*** Block opens ***
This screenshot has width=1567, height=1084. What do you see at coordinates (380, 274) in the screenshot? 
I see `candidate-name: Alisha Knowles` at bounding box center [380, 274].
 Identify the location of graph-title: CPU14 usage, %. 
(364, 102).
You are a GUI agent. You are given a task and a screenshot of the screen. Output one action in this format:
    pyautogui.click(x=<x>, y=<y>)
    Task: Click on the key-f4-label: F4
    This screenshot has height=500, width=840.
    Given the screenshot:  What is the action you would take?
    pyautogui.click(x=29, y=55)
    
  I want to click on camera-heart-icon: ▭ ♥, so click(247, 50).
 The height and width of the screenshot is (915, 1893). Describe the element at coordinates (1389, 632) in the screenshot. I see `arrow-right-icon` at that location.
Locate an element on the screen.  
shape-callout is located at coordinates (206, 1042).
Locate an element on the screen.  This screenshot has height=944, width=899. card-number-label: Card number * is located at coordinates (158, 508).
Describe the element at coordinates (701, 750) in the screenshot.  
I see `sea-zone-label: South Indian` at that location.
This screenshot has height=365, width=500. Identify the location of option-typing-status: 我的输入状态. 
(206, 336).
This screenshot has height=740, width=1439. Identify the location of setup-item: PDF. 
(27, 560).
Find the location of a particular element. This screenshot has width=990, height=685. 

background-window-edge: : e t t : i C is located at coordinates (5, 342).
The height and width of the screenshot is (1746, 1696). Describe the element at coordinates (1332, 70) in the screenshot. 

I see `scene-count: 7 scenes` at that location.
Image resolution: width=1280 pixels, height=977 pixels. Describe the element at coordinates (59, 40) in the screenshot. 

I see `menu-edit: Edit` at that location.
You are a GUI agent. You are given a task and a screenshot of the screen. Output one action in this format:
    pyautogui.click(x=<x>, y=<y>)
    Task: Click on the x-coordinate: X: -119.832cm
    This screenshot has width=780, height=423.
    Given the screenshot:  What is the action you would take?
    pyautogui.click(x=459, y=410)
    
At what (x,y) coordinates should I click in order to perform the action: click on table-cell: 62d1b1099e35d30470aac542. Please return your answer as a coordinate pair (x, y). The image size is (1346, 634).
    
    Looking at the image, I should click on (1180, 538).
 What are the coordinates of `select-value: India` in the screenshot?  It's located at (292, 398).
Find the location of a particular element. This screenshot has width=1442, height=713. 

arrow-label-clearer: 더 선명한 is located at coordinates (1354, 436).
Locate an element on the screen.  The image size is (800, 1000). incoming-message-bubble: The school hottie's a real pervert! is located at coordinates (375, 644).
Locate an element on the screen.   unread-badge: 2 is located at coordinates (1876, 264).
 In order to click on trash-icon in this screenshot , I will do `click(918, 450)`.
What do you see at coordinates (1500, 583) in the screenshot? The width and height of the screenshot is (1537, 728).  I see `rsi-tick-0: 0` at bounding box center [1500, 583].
*** Block closes ***
▶ **Job item**
Render every line of the rows above as a Markdown table with a Line column for the line number and a Text column for that line, skipping blank lines.

▶ **Your solution**
| Line | Text |
|---|---|
| 1 | This screenshot has width=1567, height=1084. What do you see at coordinates (380, 274) in the screenshot?  |
| 2 | I see `candidate-name: Alisha Knowles` at bounding box center [380, 274]. |
| 3 |  Identify the location of graph-title: CPU14 usage, %.  |
| 4 | (364, 102). |
| 5 | You are a GUI agent. You are given a task and a screenshot of the screen. Output one action in this format: |
| 6 |     pyautogui.click(x=<x>, y=<y>) |
| 7 |     Task: Click on the key-f4-label: F4 |
| 8 |     This screenshot has height=500, width=840. |
| 9 |     Given the screenshot:  What is the action you would take? |
| 10 |     pyautogui.click(x=29, y=55) |
| 11 |   I want to click on camera-heart-icon: ▭ ♥, so click(247, 50). |
| 12 |  The height and width of the screenshot is (915, 1893). Describe the element at coordinates (1389, 632) in the screenshot. I see `arrow-right-icon` at that location. |
| 13 | Locate an element on the screen.   |
| 14 | shape-callout is located at coordinates (206, 1042). |
| 15 | Locate an element on the screen.  This screenshot has height=944, width=899. card-number-label: Card number * is located at coordinates (158, 508). |
| 16 | Describe the element at coordinates (701, 750) in the screenshot.   |
| 17 | I see `sea-zone-label: South Indian` at that location. |
| 18 | This screenshot has height=365, width=500. Identify the location of option-typing-status: 我的输入状态.  |
| 19 | (206, 336). |
| 20 | This screenshot has height=740, width=1439. Identify the location of setup-item: PDF.  |
| 21 | (27, 560). |
| 22 | Find the location of a particular element. This screenshot has width=990, height=685.  |
| 23 | background-window-edge: : e t t : i C is located at coordinates (5, 342). |
| 24 | The height and width of the screenshot is (1746, 1696). Describe the element at coordinates (1332, 70) in the screenshot.  |
| 25 | I see `scene-count: 7 scenes` at that location. |
| 26 | Image resolution: width=1280 pixels, height=977 pixels. Describe the element at coordinates (59, 40) in the screenshot.  |
| 27 | I see `menu-edit: Edit` at that location. |
| 28 | You are a GUI agent. You are given a task and a screenshot of the screen. Output one action in this format: |
| 29 |     pyautogui.click(x=<x>, y=<y>) |
| 30 |     Task: Click on the x-coordinate: X: -119.832cm |
| 31 |     This screenshot has width=780, height=423. |
| 32 |     Given the screenshot:  What is the action you would take? |
| 33 |     pyautogui.click(x=459, y=410) |
| 34 | At what (x,y) coordinates should I click in order to perform the action: click on table-cell: 62d1b1099e35d30470aac542. Please return your answer as a coordinate pair (x, y). The image size is (1346, 634). |
| 35 |     Looking at the image, I should click on (1180, 538). |
| 36 |  What are the coordinates of `select-value: India` in the screenshot?  It's located at (292, 398). |
| 37 | Find the location of a particular element. This screenshot has width=1442, height=713.  |
| 38 | arrow-label-clearer: 더 선명한 is located at coordinates (1354, 436). |
| 39 | Locate an element on the screen.  The image size is (800, 1000). incoming-message-bubble: The school hottie's a real pervert! is located at coordinates (375, 644). |
| 40 | Locate an element on the screen.   unread-badge: 2 is located at coordinates (1876, 264). |
| 41 |  In order to click on trash-icon in this screenshot , I will do `click(918, 450)`. |
| 42 | What do you see at coordinates (1500, 583) in the screenshot? The width and height of the screenshot is (1537, 728).  I see `rsi-tick-0: 0` at bounding box center [1500, 583]. |